→ **TASK REQUIREMENTS**
Count the lines in the rows below that contain the string "screenshot", matching case exactly, and give only the number.

→ **SOURCE RECORDS**
++++++++++

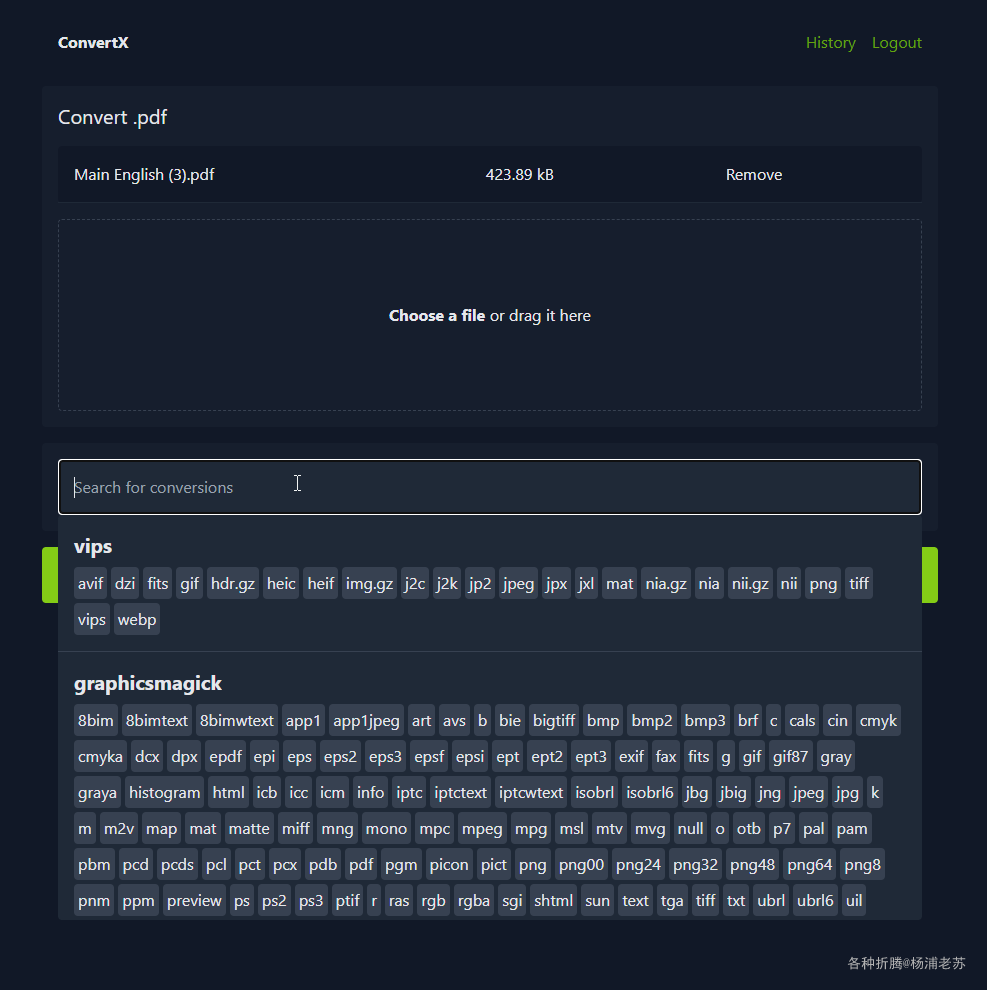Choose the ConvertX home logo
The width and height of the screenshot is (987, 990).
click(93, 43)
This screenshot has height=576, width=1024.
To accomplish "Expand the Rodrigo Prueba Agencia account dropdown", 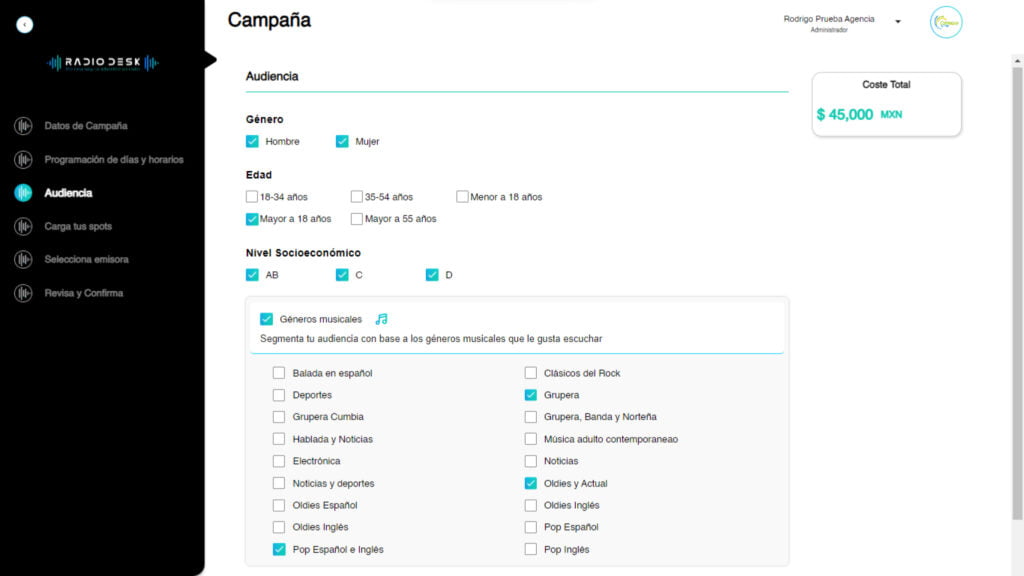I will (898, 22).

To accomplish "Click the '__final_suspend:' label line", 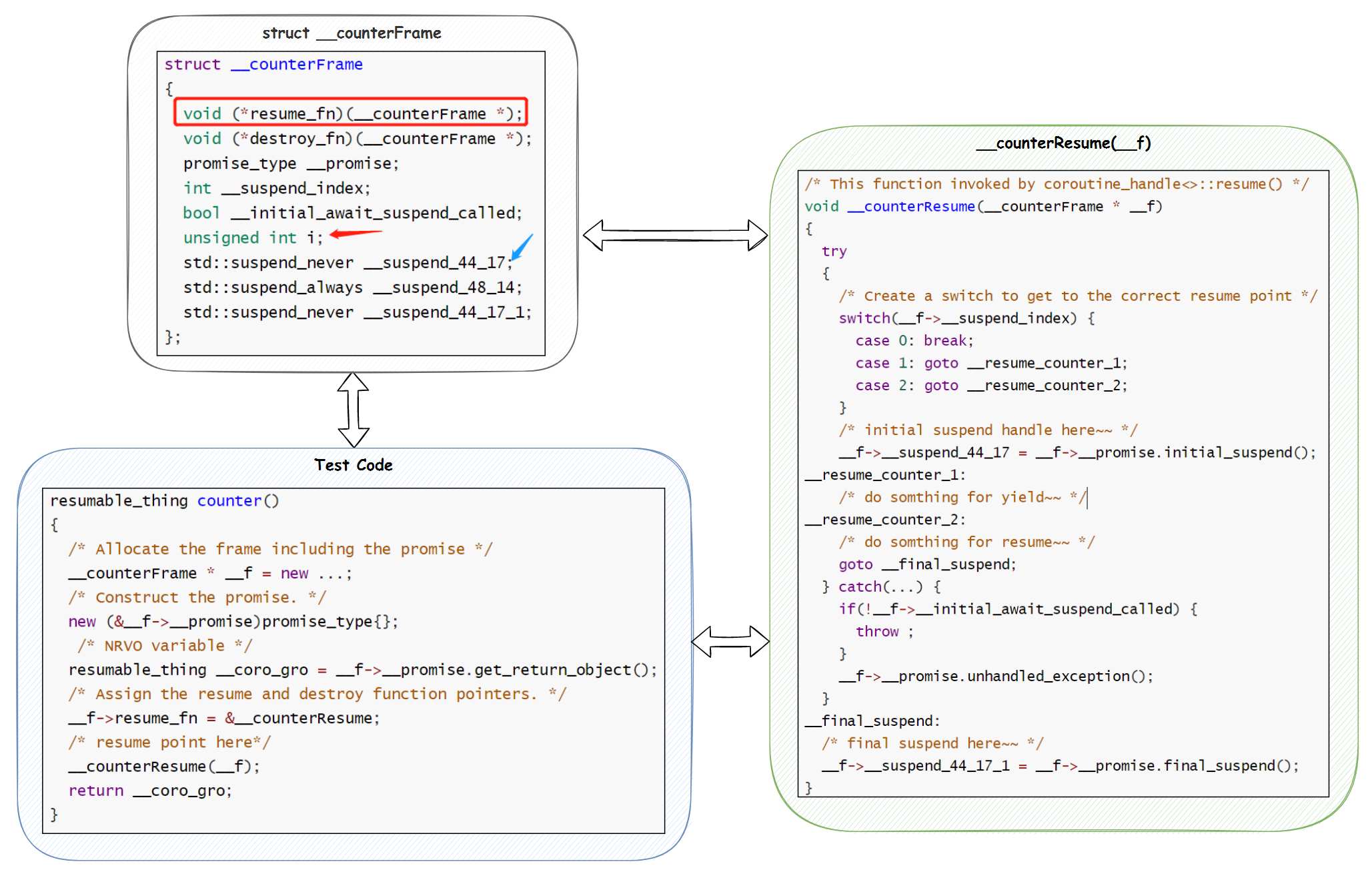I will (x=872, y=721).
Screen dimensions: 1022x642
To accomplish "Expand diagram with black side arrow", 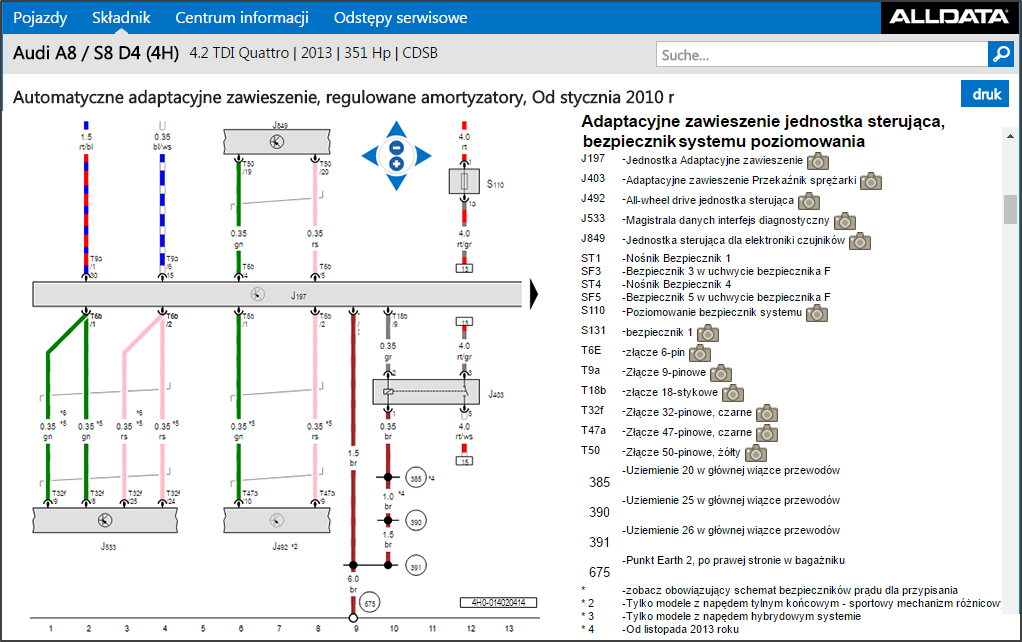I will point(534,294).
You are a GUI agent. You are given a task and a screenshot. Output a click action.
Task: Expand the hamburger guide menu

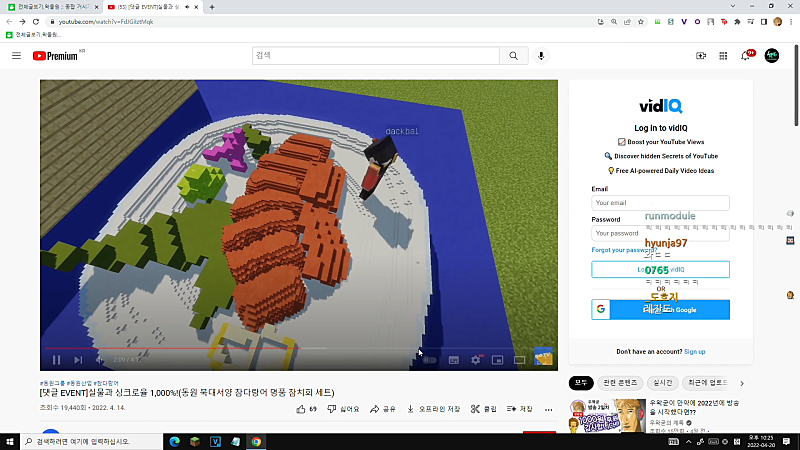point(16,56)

++++++++++

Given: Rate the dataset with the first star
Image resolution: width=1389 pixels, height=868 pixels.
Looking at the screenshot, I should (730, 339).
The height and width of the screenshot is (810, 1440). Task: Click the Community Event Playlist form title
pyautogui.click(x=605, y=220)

++++++++++

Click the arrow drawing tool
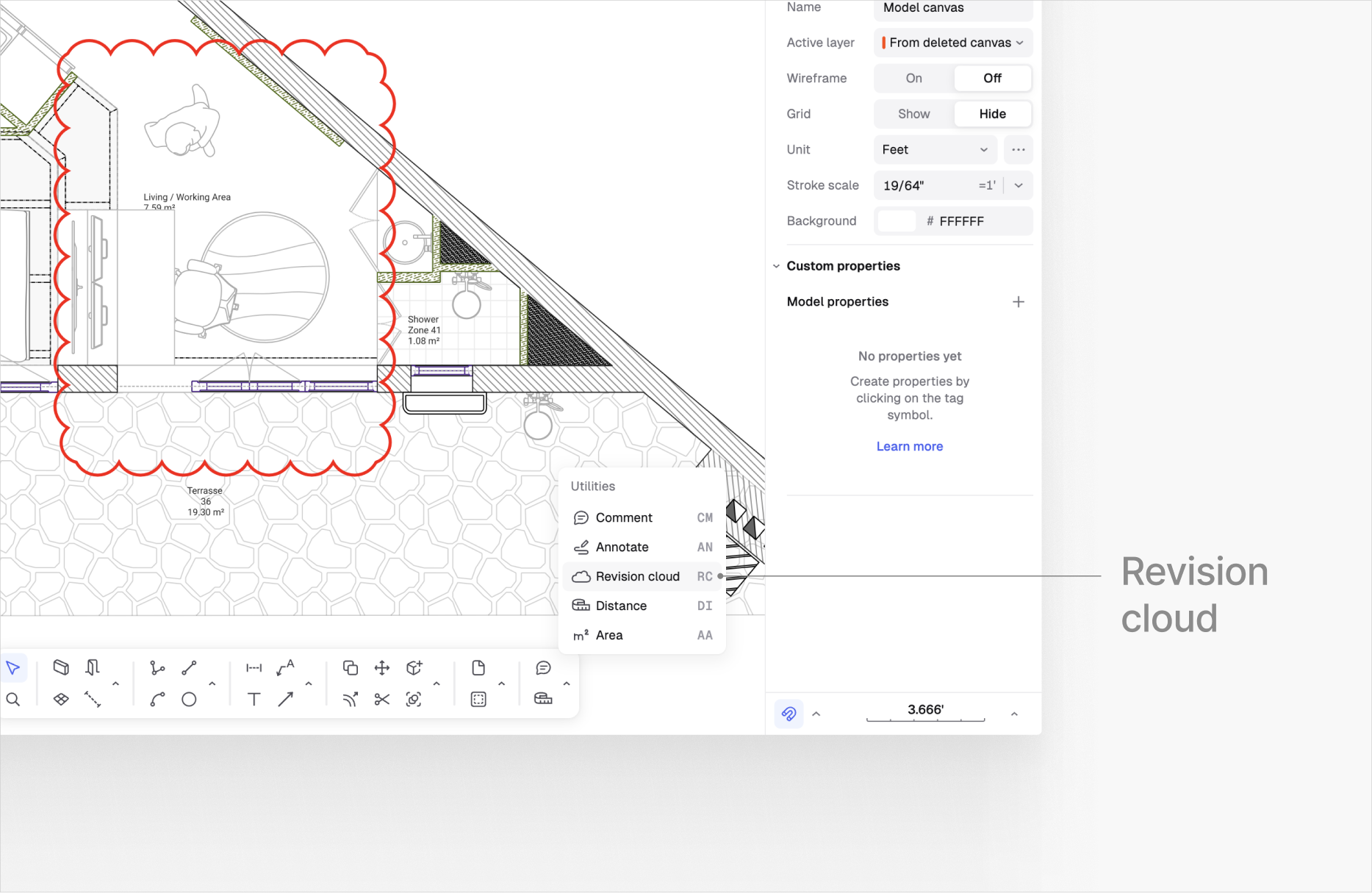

++++++++++

→ **TASK SOLUTION**
5